Like no one else, on an almost daily basis, Black revealed this thinking to be the insanity that it is.   More, as Mike Bloomberg was surely the only man in the entire world who would even consider a person as stunningly unqualified as Black to be the Chancellor of Education for the City of New York, Black revealed Mike Bloomberg to be an arrogant fool.

This, of course, was her undoing. As Bernie Kerik instantly became to Bloomberg’s predecessor Rudy Giuliani the moment people outside of Giuliani’s orbit looked into him, so Cathie Black was daily becoming to Bloomberg:  an embarrassment that called Bloomberg’s  very  judgment into glaring, garish question.

So in the blink of an eye, dilettante “super star manager” Cathie Black was out and soft spoken Deputy Mayor Dennis Walcott in.
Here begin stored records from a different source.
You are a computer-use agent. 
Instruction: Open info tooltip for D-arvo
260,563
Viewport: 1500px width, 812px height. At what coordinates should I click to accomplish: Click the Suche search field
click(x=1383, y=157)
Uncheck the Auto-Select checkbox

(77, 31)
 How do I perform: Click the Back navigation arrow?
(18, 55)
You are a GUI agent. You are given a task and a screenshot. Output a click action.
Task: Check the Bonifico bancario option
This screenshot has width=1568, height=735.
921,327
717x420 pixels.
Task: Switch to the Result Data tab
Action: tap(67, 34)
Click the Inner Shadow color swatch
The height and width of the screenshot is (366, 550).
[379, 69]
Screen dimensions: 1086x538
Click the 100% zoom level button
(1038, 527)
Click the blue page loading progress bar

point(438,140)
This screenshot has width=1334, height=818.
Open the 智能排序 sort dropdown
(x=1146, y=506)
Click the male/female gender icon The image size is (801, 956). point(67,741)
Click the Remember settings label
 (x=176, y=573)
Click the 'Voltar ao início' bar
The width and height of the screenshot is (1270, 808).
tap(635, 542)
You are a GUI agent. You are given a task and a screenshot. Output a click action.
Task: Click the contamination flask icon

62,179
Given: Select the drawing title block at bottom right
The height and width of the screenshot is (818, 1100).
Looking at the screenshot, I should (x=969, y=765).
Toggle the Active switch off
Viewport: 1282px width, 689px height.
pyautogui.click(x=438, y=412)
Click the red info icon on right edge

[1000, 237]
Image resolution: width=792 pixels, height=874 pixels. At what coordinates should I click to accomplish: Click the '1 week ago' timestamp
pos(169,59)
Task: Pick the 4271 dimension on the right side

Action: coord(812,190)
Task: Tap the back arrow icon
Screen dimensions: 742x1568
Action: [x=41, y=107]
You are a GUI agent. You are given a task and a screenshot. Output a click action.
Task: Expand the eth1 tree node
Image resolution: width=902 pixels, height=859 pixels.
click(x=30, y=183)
One might think such a self-created disaster as Black would humble a man, at least for the moment.  But not Bloomberg.  Not even for  a moment. Even as he was stating that he “ accepted full responsibility” for the Black debacle, he  sounded pissed that he actually had to say such stuff.   Lost in the shock of the announcement   was the fact that Bloomberg proved again that he is incapable of learning anything as he pulled the same stunt with Walcott that he pulled with Black.

The first sign that nothing will change under Dennis Walcott was the process of selecting Dennis Walcott. Which is to say, there was no process.    There was no search, no consultation with the United Federation of Teachers, no  reaching out to parents, no discussion whatsoever with anyone anywhere over who should replace the disastrous Black and assume responsibility for the education of over one million children in a school system that, from the inside, feels as if it is being held together with dental floss.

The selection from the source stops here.